Unless we wish to return to the cronyism, influence peddling, and restricted suffrage of the 19th century, large expenditures on broadcasting and other media are essential for any campaign that hopes to prevail. That financial fact obliges candidates to spend a great deal of time appearing at exclusive, big-ticket fundraisers.

To allow candidates to spend less time raising money, Congress established a system of public funding for Presidential campaigns that started with the 1976 Presidential election. That system has not been substantially changed since 1984, and its limitations have only become more evident with time.

The central problem is that the system does not provide enough public funds to permit a credible contest against well-bankrolled candidates who have opted out of the public-financing system.

In November 2003, Governor Dean announced that he would opt out of public financing, saying ``floods of special-interest money have forced us to abandon a broken system.'' Senator Kerry also felt obliged to opt out so that he could lend his campaign $6 million rather than be restricted to the use of $50,000 in personal funds.

Citing Senator Dole's campaign in 1996, Senator McCain's campaign in 2000, and Senator Edwards's campaign in 2004, the League of Women Voters has spoken of the public system's ``devil's bargain'' for candidates: ``To get matching funds, they have to accept a spending limit that will leave them bankrupt if the contest continues into March. ..... With the underdogs boxed in by the limits, the frontrunners, and others who can afford it, have additional incentive to opt out.''

The bill we introduce today would make a number of important changes.

The key provisions of the Presidential Funding Act of 2007 would increase the public match for primary-season contributions, make funds available earlier in the contest, tie the availability of public funding during the general-election campaign to a candidate's using it during the primary season, provide additional funds if a non-publicly funded opponent spends heavily, and update spending limits to more realistic levels.

All of these steps represent sensible and useful improvements in the campaign-finance system.

I recognize that some of our colleagues and some members of the public are wary of taxpayer-supported funding for Presidential candidates.

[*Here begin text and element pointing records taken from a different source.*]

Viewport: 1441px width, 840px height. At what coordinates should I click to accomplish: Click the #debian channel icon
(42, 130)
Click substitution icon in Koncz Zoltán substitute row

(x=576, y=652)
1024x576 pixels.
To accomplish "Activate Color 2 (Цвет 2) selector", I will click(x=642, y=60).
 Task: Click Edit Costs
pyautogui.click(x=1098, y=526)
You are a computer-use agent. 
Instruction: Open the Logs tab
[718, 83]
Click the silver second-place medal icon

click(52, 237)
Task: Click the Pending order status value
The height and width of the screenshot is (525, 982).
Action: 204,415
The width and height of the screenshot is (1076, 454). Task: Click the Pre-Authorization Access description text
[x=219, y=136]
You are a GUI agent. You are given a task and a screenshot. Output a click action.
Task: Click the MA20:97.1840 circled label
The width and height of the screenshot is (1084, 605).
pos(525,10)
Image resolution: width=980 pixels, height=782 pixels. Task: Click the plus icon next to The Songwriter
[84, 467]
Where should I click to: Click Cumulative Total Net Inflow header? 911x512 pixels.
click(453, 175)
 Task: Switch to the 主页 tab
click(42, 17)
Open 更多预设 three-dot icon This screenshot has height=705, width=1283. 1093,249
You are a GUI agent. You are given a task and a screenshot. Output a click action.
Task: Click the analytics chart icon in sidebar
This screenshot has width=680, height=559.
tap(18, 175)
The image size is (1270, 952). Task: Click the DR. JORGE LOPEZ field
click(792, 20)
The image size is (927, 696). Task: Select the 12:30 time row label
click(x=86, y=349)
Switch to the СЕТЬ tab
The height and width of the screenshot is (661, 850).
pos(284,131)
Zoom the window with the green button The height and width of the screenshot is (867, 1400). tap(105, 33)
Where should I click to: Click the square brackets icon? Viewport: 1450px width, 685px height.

I can only respond that the alternative--a complete reliance on private contributions--is worse.

I would also reassure doubters that this bill is no giveaway or an inducement to fringe candidates of narrow appeal. Its provisions are predicated upon matches for individual contributions, not absolute grants, and it requires achieving significant levels of individual contributions in at least 20 States.

We all understand that the current system of public funding for campaigns has defects. The growing inclination of candidates to opt out of the system underscores that fact. The Presidential Funding Act of 2007 would cure some serious problems and help restore the appeal of public funding.

If enacted, this bill would take effect in January 2009. By moving toward virtually full realization of Theodore Roosevelt's ``very radical measure,'' we can take a big step toward making the financing, the conduct, and the outcome of the 2012 presidential campaign a genuine source of pride for American citizens of all political affiliations.